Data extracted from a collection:
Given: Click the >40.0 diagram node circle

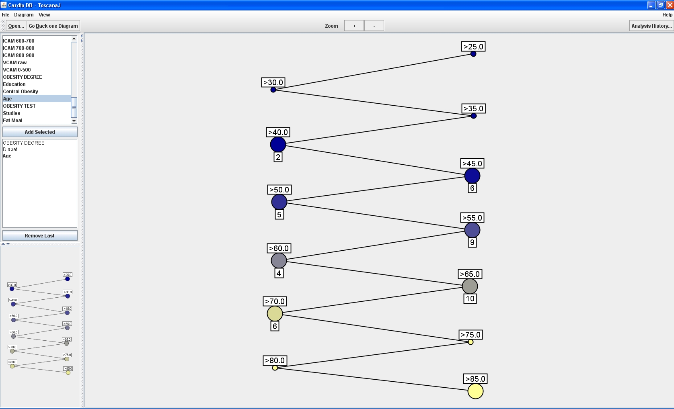Looking at the screenshot, I should tap(278, 145).
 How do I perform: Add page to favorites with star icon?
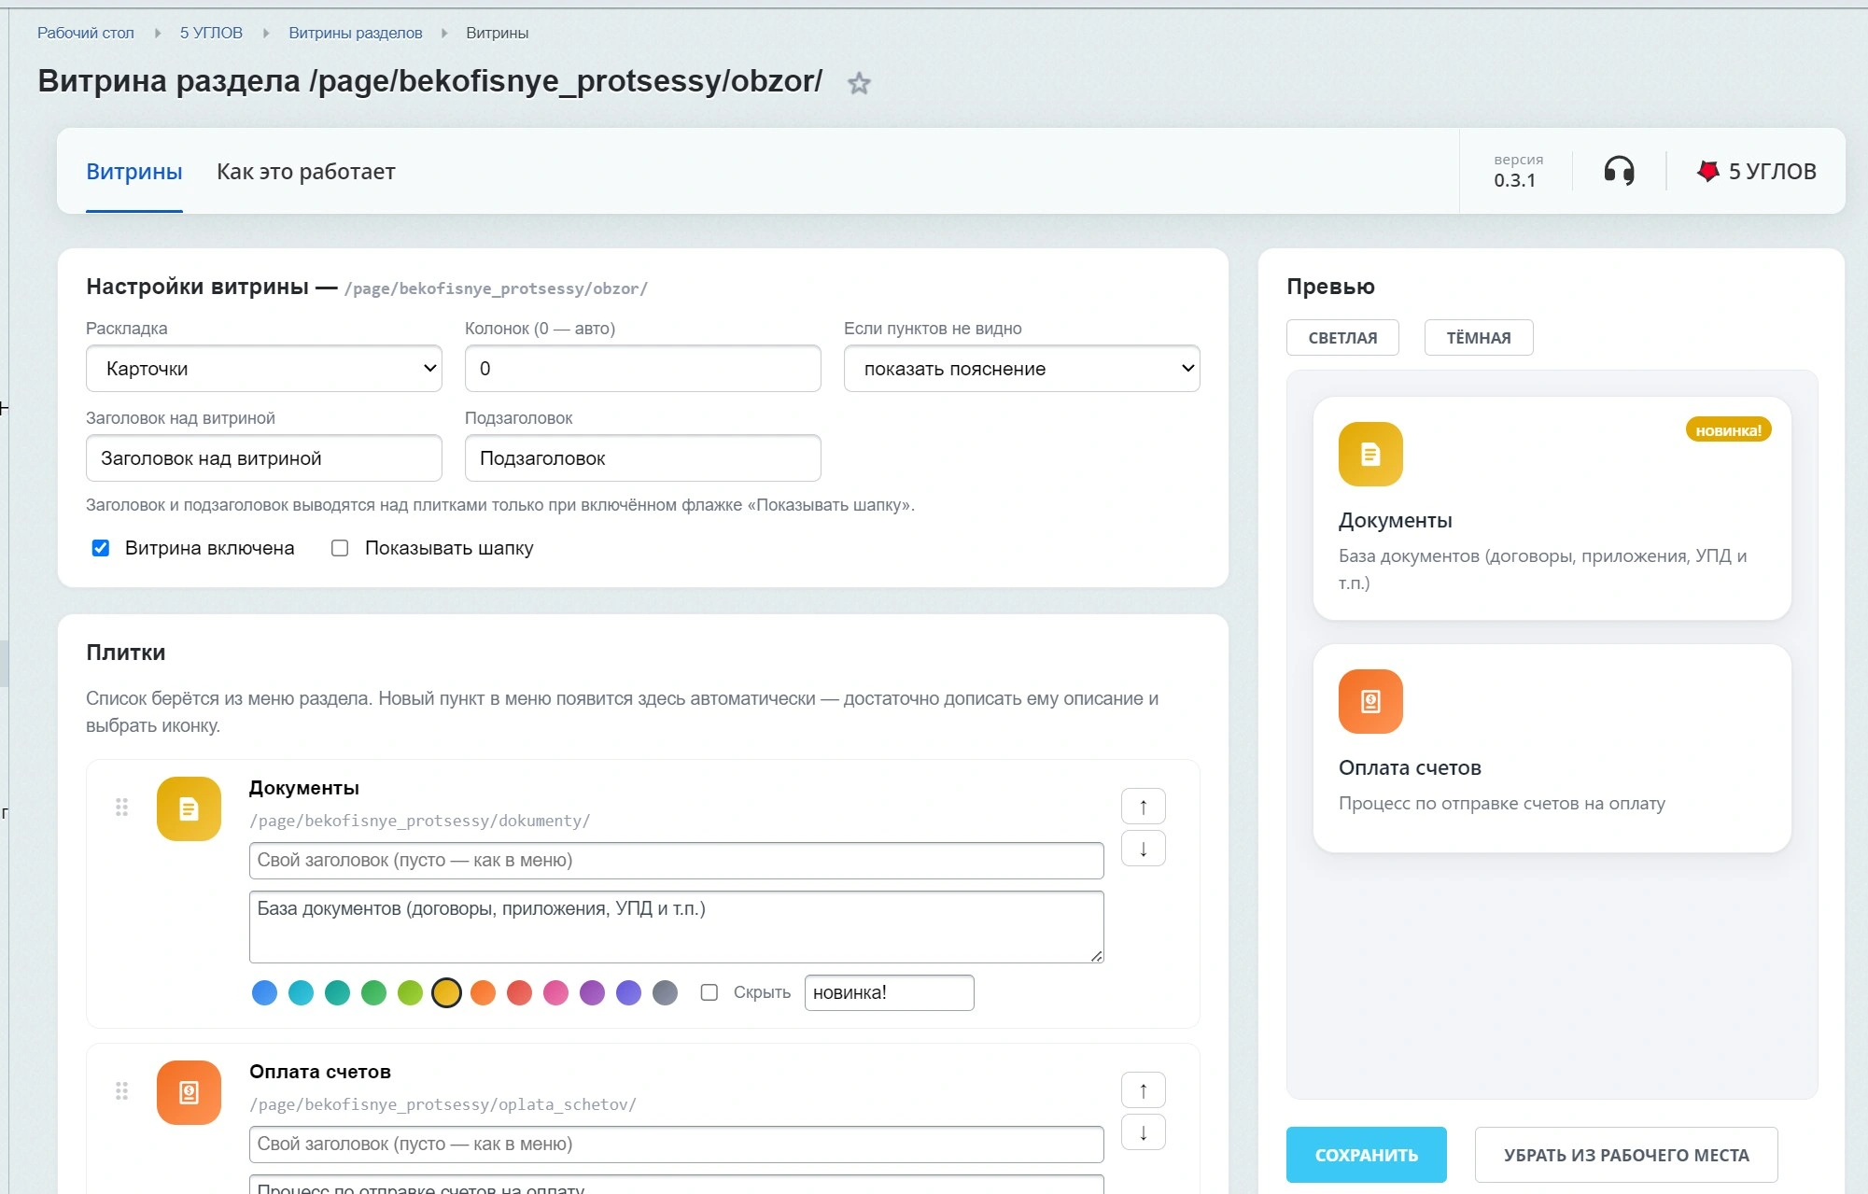859,83
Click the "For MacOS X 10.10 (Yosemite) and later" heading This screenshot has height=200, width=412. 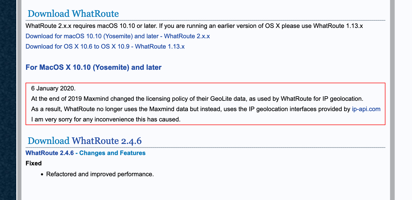click(93, 67)
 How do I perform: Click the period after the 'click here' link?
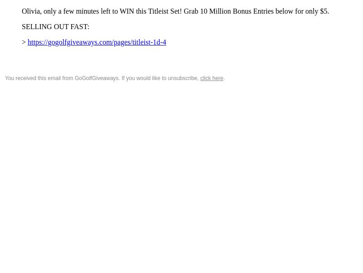(x=224, y=78)
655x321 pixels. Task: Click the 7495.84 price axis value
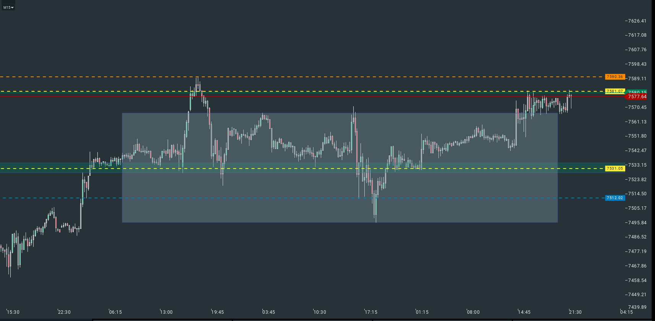point(637,223)
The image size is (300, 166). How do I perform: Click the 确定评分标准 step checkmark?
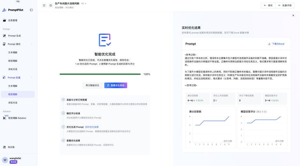pyautogui.click(x=63, y=113)
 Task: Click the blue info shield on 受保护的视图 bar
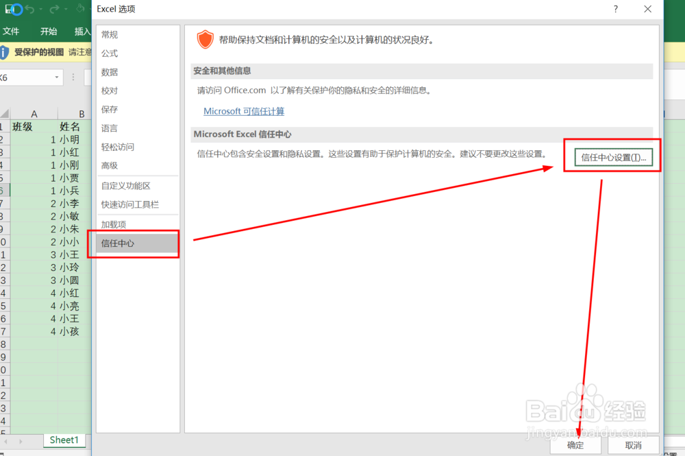click(5, 52)
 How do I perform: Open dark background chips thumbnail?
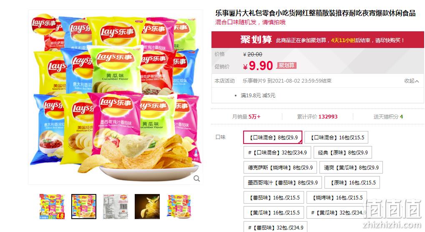click(x=147, y=207)
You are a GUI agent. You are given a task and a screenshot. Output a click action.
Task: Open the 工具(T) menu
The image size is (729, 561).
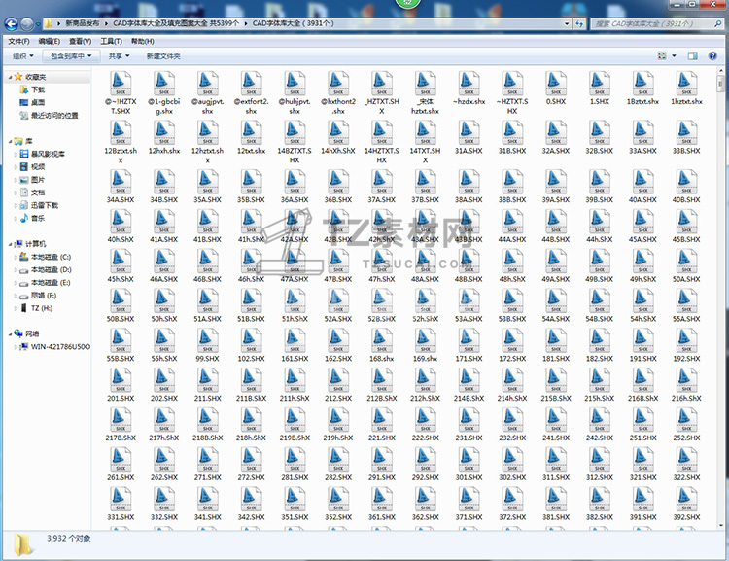click(x=111, y=41)
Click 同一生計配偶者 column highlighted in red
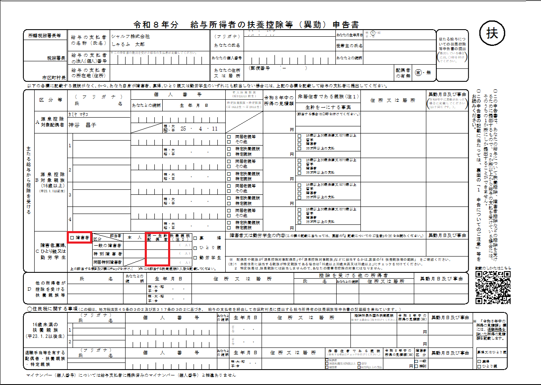The width and height of the screenshot is (541, 385). tap(156, 249)
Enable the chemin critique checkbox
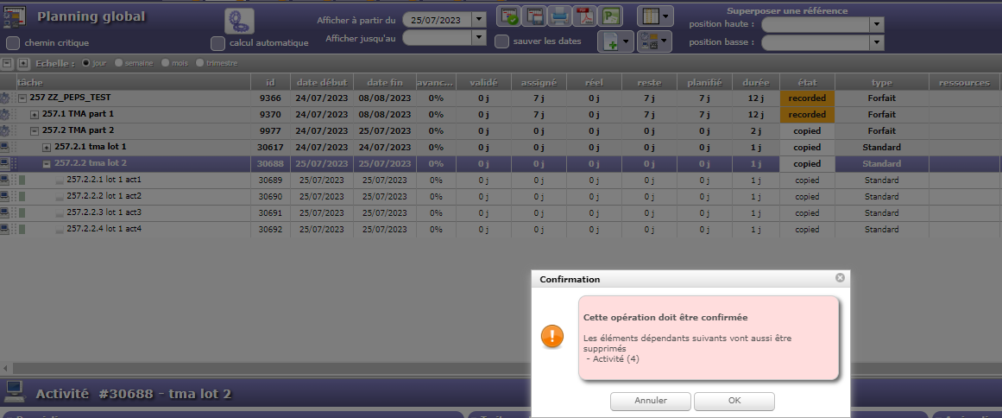 pos(13,42)
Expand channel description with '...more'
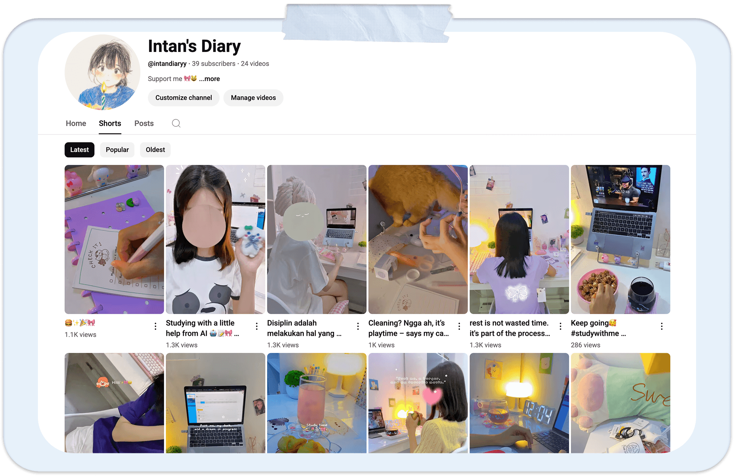The height and width of the screenshot is (476, 734). coord(209,79)
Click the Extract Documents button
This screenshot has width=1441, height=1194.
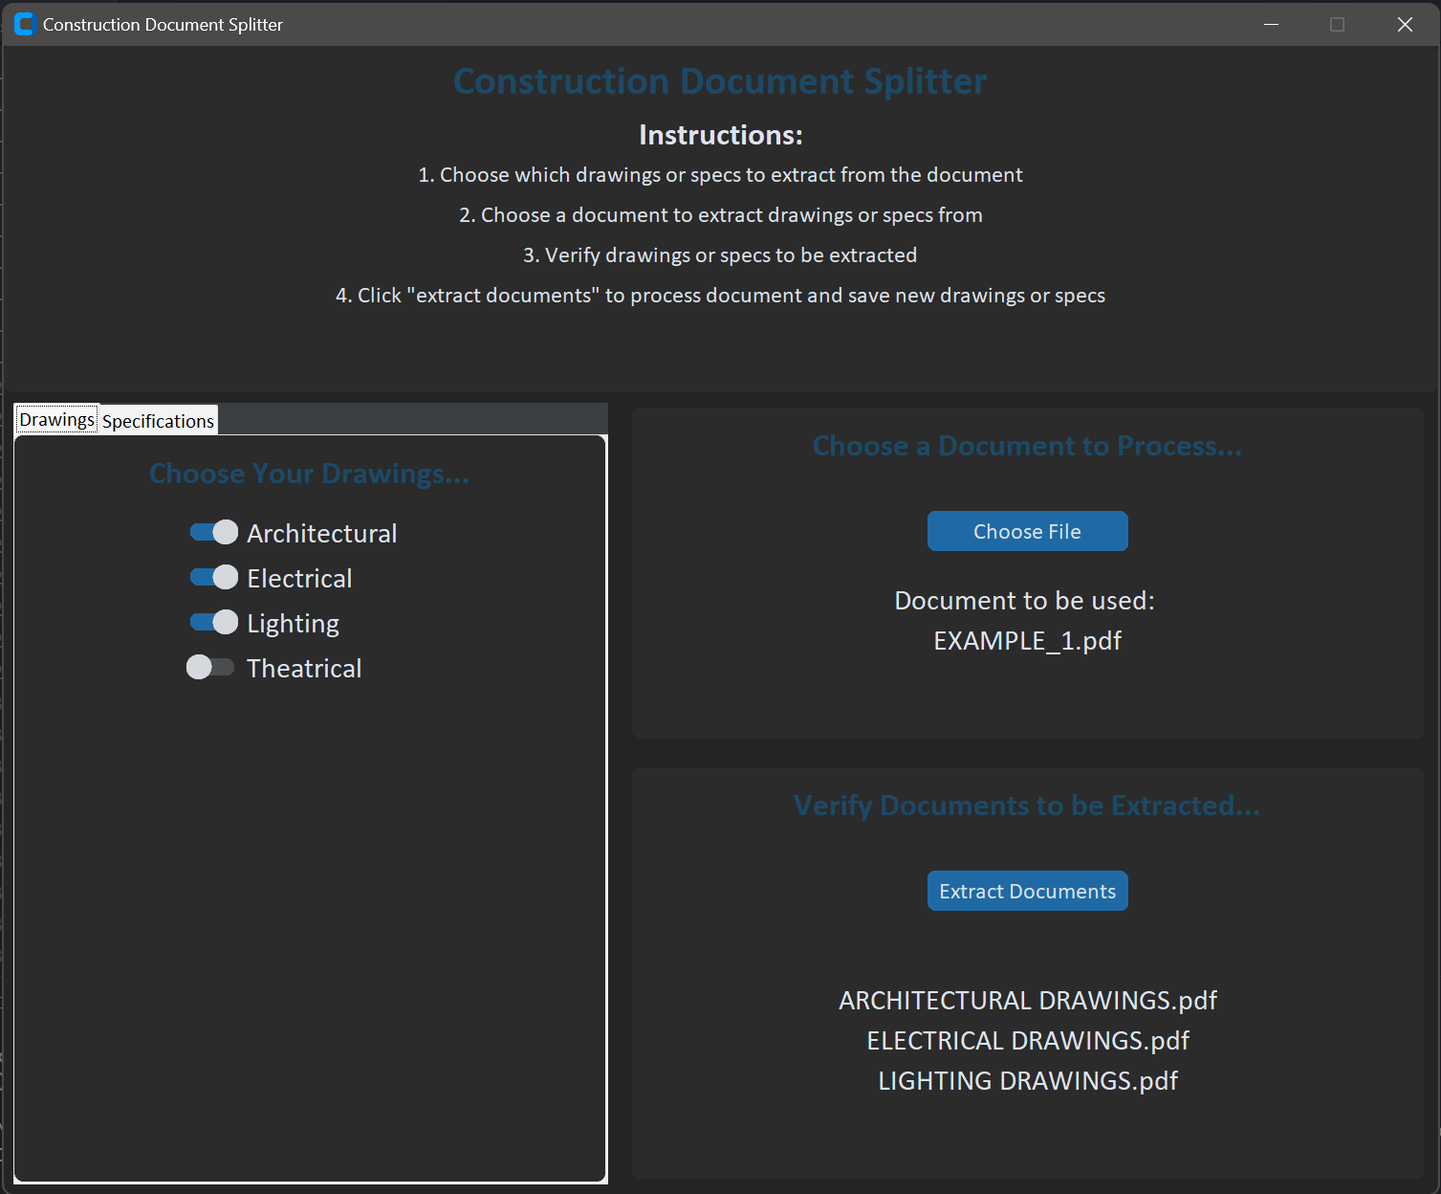pos(1027,892)
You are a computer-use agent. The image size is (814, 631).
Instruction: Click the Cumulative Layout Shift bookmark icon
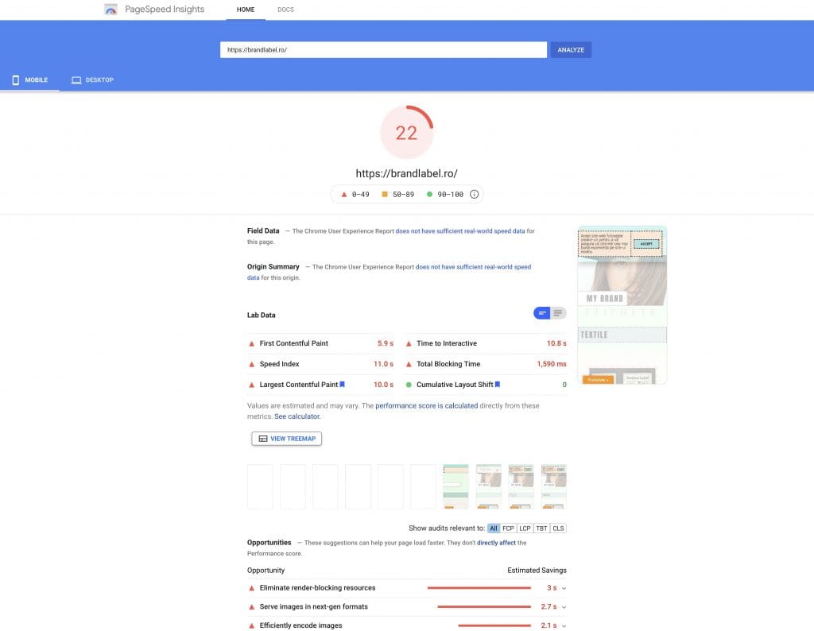click(498, 385)
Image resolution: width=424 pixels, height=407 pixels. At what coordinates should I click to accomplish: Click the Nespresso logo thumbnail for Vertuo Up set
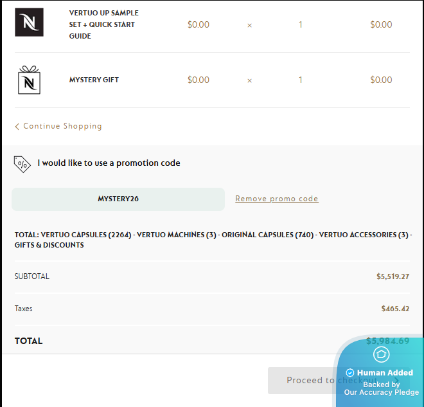point(29,23)
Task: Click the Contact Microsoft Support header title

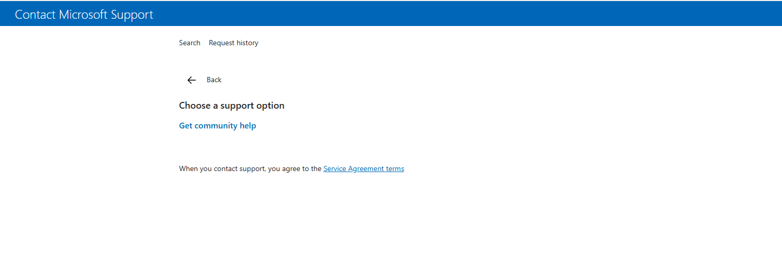Action: click(x=84, y=15)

● Task item: Pictures are not part of the copy. Extract exactly the lines from the line containing "Instruction: Click the" through the final line of the entries above, both included.

● Task solution:
Instruction: Click the Cumulative Layout Shift bookmark icon
click(498, 385)
Image resolution: width=424 pixels, height=407 pixels. At what coordinates should I click to accomplish: Click the Nespresso logo thumbnail for Vertuo Up set
point(29,23)
Task: Click the Contact Microsoft Support header title

Action: click(x=84, y=15)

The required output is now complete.